Se você tem espaço limitado para pliometria e calistenia ou está tentando ser um pouco mais gentil com as articulações (olá, joelhos!), Existem algumas substituições fáceis que você pode fazer nos exercícios cardiovasculares clássicos de alto impacto. Para obter as melhores modificações, conversamos com dois especialistas em baixo impacto.
'Só porque esses movimentos são de baixo impacto não significa que você não vai suar muito' Lexy Parsons , instrutora de ioga e treinadora de saúde do IIN, disse ao 247CM. 'Você ainda pode aumentar sua frequência cardíaca, e esses movimentos podem ser tão desafiadores quanto uma alternativa de alto impacto. Baixo impacto não significa baixa intensidade! Isso é todos sobre a intensidade que você traz para isso.
Existem vários benefícios adicionais em mudar para movimentos de baixo impacto, incluindo o fato de serem mais acessíveis para idosos, feridos e populações grávidas. 'Não é nenhum segredo que exercícios cardiovasculares de alto impacto e alta intensidade queimam gordura em um ritmo mais rápido e em um curto período', disse Amina Barnes , um personal trainer certificado pela NASM. 'Mas para iniciantes, especialmente aqueles que já tiveram lesões anteriores, é importante começar devagar e melhorar sua força e mobilidade ao longo do tempo. Os movimentos de exercício de menor impacto permitem que você deixe um pé no chão e tendem a ser mais suaves nas articulações e nos músculos.

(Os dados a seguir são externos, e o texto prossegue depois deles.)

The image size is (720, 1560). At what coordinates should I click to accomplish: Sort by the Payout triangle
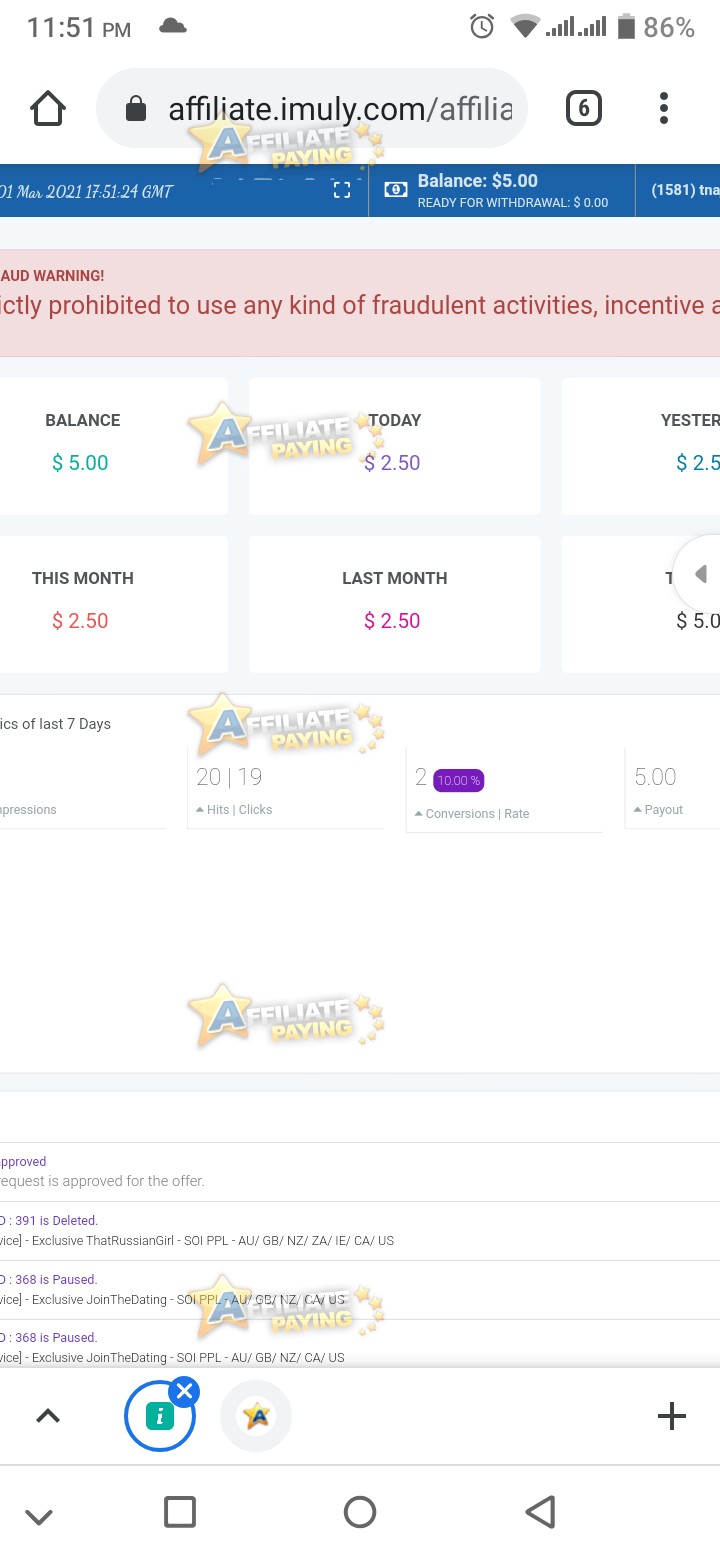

Além disso, você estará construindo força funcional. 'Esses exercícios são incrivelmente estabilizadores; de certa forma, você está ajustando seu corpo ', explicou Parsons. 'Você ganhará mais flexibilidade e controle enquanto trabalha seu núcleo.' Barnes concordou, acrescentando: 'Existem tantos exercícios alternativos de baixo impacto que ainda proporcionam um treino intenso e acelerado, sem aumentar o risco de lesões e fadiga muscular.' Aqui estão cinco dos melhores.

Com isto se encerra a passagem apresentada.